Improving computer simulations:

Scientists will also compare the SDC data retrieved to several computer simulations of expected dust distribution and density. Computer models of the dynamics of Kuiper-Belt dust grains show that dust tends to get trapped near Neptune in sync with the planet's orbit. SDC will take data in this region so that scientists can improve their computer models with real data.

NH Dust panels
The detector panels of the SDC are being assembled in this image.

Each time a dust particle hits a detector, the electronics store five pieces of data:

1. Detector number that the dust particle hit

2. Minimum sensitivity of the detector

3. Size of the electronic pulse generated, which is turned into the particle  size using ground calibrations

4. Time of impact

5. Time of day the data was streamed to Earth

NH Vis Dust Count sig.

A visualization of data generated from the SDC.
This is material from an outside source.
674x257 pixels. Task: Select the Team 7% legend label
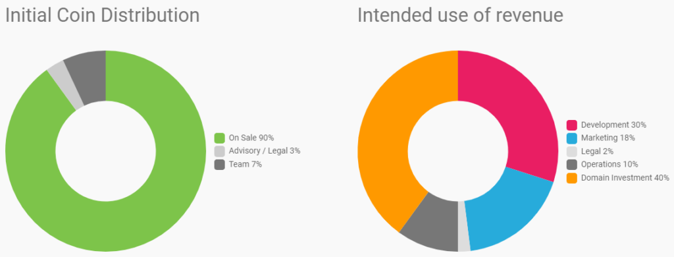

After scientists receive all the data from the SDC and ensure that the instrument has worked properly, the next step is to analyze the data.  Data analysis can be difficult. If the data differs greatly from what scientists were expecting to find, they have to decide whether their instrument was wrong, or whether their theories were wrong. If the data is what was expected, scientists have to make sure they've analyzed it correctly so no bias occurs. If scientists come to the conclusion that their data are valid and good, then they determine what new information they have gained.

A team of 20 students from the University of Colorado have collaborated, designed, and built the SDC for the New Horizons Mission.